***** Excerpt *****

It’s also important for older people seeking healthy food choices, he says: “When you’re 20, you can eat everything. Later, some foods work better than others.”

At UM, three studies are looking into the genetics of nutrition and exercise.

First is the role of genetics in food addiction. “Certain foods trigger addictive behavior in some individuals,” says Daunert. “They make you feel like you want more.”

Serotonin, the “feel-good” neurotransmitter, and cortisol, the “stress” hormone, might be involved, she says.

So one person might be able to eat one potato chip and stop while another would devour the whole bag.

“Different people respond differently to different foods,” Daunert says “Celiacs can’t have grain; other people can’t break down fat. It has to do with their genetic makeup.”

It’s not just that an addicted person might eat more of something. He or she also might not digest it as efficiently.

“It’s whether the bacteria in your gut breaks down the food or stores it as fat,” Daunert says.

The second study is into foods produce negative reactions — but not allergies — in the body.

“For some reason, the immune system recognizes some things we eat as foreign invaders instead of food,” says John E. Lewis, Ph.D., associate professor in UM’s Department of Psychiatry and Behavioral Science.

“It creates reactions from congestion to headache, upset stomach, bloating, indigestion,” Lewis says. “It creates chronic systemic inflammation, which can bring on serious problems. If you read the literature in the medical field, you see that inflammation is involved in many processes like diabetes, heart problems, cancer.”

*****

About this exercise
Continue the passage on the University of Miami studies of genetics, nutrition, and exercise from its last sentence onward.

***** Dataset *****

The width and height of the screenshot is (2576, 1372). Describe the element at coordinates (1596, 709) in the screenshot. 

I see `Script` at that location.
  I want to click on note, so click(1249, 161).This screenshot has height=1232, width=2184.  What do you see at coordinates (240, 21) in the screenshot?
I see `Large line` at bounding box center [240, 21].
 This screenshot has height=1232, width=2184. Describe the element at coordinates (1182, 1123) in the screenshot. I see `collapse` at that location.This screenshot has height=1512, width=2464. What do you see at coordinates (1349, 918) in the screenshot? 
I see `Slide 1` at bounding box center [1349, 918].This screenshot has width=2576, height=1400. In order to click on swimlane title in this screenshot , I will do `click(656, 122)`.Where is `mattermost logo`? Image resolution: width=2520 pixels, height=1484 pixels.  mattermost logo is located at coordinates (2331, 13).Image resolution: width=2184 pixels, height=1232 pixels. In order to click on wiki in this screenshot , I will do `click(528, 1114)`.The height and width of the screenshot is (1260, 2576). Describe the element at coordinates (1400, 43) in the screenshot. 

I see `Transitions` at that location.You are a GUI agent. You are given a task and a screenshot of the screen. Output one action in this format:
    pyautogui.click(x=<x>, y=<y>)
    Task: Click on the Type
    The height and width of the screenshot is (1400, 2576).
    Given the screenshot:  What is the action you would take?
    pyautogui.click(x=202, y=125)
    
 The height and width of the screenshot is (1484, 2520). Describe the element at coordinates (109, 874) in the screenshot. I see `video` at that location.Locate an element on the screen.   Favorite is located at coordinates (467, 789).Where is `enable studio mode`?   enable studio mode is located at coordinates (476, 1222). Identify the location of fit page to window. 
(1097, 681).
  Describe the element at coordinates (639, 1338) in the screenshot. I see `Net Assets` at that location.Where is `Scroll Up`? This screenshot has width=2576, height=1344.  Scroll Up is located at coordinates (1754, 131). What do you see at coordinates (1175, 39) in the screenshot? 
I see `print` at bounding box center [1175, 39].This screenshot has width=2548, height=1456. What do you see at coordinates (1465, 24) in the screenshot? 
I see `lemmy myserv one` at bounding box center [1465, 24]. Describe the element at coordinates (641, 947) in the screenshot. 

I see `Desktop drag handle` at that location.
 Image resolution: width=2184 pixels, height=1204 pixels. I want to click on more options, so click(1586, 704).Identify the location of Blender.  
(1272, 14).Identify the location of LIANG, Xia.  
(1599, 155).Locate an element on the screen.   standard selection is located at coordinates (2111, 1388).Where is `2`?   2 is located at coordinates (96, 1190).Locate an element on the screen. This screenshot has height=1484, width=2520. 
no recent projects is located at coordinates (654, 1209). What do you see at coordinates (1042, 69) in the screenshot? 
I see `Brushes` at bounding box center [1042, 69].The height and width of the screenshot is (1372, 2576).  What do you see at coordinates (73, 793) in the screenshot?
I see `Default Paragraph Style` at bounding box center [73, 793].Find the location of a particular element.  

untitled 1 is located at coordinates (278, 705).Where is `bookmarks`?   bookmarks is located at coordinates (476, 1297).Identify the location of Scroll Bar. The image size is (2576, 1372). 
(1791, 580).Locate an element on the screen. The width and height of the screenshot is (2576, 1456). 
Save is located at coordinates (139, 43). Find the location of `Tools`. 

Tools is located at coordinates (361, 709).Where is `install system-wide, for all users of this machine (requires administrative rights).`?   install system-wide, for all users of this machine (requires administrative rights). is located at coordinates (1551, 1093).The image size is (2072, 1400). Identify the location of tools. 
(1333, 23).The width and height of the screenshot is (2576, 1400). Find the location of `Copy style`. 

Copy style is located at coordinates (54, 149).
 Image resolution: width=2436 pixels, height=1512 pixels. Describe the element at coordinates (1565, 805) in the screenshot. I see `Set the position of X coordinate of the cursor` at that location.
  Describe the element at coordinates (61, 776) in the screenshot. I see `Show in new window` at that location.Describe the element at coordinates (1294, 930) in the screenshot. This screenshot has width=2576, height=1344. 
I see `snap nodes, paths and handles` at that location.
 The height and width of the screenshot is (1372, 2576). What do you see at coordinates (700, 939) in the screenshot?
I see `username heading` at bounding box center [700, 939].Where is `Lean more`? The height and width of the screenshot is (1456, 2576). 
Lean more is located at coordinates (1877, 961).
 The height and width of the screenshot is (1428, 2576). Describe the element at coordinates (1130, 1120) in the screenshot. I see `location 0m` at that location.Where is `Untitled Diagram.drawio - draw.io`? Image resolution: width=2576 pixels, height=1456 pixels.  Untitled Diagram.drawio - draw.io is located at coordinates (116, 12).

*****

Response to the exercise
UM researchers subjected 120 volunteers to blood tests designed by Immuno Laboratories of Fort Lauderdale, testing their genetic reactions to 115 foods including lobster, milk, cranberries, coconut, tomatoes and others.

Most volunteers reacted to four or five of them, Lewis said, adding that “one poor soul reacted to 40.”

“If you can eliminate these foods you calm the immune system and let the body stop reacting,” Lewis says.

Better digestion can lead to weight loss, the study said: “Subjects who eliminated the foods had reductions in weight, body mass index, waist and hip circumference, blood pressure and quality of life.” And they did it without greatly cutting calories.

The third study involves the genetics of exercise. UM researchers put 101 volunteers through a 12-week aerobic and resistance training program, measuring their physical fitness before and after with tests of how much oxygen their muscles could consume while exercising at maximum capacity.

They divided the group into “low responders” and “high responders” based on how much their fitness improved. Then they did genetic tests of the two groups and found that 437 of their genes differed — a clue to why they reacted differently to the exercises.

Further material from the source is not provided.